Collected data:

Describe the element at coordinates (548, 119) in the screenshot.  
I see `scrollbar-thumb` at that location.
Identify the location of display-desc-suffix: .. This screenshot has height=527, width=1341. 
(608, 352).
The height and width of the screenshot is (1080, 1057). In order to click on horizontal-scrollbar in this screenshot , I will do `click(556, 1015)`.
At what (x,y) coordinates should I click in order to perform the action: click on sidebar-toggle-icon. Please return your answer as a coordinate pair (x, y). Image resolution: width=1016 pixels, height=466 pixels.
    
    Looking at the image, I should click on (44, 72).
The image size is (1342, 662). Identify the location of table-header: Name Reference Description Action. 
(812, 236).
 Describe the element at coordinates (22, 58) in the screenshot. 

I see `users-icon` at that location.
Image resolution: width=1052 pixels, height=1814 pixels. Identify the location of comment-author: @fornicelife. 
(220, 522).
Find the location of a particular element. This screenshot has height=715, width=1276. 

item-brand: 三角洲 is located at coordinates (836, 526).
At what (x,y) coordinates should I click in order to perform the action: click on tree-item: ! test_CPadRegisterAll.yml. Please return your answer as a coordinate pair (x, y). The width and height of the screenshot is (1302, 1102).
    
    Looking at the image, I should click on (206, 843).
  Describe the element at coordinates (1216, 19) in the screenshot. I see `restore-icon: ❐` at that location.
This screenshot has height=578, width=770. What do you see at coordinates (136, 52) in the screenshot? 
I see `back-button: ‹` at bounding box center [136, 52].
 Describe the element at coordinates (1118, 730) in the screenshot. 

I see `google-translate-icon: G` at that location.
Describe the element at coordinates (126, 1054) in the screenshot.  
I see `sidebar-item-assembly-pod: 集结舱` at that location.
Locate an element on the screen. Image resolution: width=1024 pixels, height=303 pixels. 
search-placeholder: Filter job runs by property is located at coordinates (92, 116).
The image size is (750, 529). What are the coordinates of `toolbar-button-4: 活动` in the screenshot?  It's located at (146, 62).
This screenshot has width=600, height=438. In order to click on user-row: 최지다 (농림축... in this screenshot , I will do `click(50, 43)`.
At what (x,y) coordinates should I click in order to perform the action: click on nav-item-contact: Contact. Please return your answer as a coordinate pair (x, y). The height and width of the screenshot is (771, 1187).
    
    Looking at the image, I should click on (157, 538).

Task to carry out: Render every line of the listing above as a JSON list of strings, one string per line, and leave out the blank lines.

Task answer:
[
  "Describe the element at coordinates (548, 119) in the screenshot.  ",
  "I see `scrollbar-thumb` at that location.",
  "Identify the location of display-desc-suffix: .. This screenshot has height=527, width=1341. ",
  "(608, 352).",
  "The height and width of the screenshot is (1080, 1057). In order to click on horizontal-scrollbar in this screenshot , I will do `click(556, 1015)`.",
  "At what (x,y) coordinates should I click in order to perform the action: click on sidebar-toggle-icon. Please return your answer as a coordinate pair (x, y). Image resolution: width=1016 pixels, height=466 pixels.",
  "    Looking at the image, I should click on (44, 72).",
  "The image size is (1342, 662). Identify the location of table-header: Name Reference Description Action. ",
  "(812, 236).",
  " Describe the element at coordinates (22, 58) in the screenshot. ",
  "I see `users-icon` at that location.",
  "Image resolution: width=1052 pixels, height=1814 pixels. Identify the location of comment-author: @fornicelife. ",
  "(220, 522).",
  "Find the location of a particular element. This screenshot has height=715, width=1276. ",
  "item-brand: 三角洲 is located at coordinates (836, 526).",
  "At what (x,y) coordinates should I click in order to perform the action: click on tree-item: ! test_CPadRegisterAll.yml. Please return your answer as a coordinate pair (x, y). The width and height of the screenshot is (1302, 1102).",
  "    Looking at the image, I should click on (206, 843).",
  "  Describe the element at coordinates (1216, 19) in the screenshot. I see `restore-icon: ❐` at that location.",
  "This screenshot has height=578, width=770. What do you see at coordinates (136, 52) in the screenshot? ",
  "I see `back-button: ‹` at bounding box center [136, 52].",
  " Describe the element at coordinates (1118, 730) in the screenshot. ",
  "I see `google-translate-icon: G` at that location.",
  "Describe the element at coordinates (126, 1054) in the screenshot.  ",
  "I see `sidebar-item-assembly-pod: 集结舱` at that location.",
  "Locate an element on the screen. Image resolution: width=1024 pixels, height=303 pixels. ",
  "search-placeholder: Filter job runs by property is located at coordinates (92, 116).",
  "The image size is (750, 529). What are the coordinates of `toolbar-button-4: 活动` in the screenshot?  It's located at (146, 62).",
  "This screenshot has width=600, height=438. In order to click on user-row: 최지다 (농림축... in this screenshot , I will do `click(50, 43)`.",
  "At what (x,y) coordinates should I click in order to perform the action: click on nav-item-contact: Contact. Please return your answer as a coordinate pair (x, y). The height and width of the screenshot is (771, 1187).",
  "    Looking at the image, I should click on (157, 538)."
]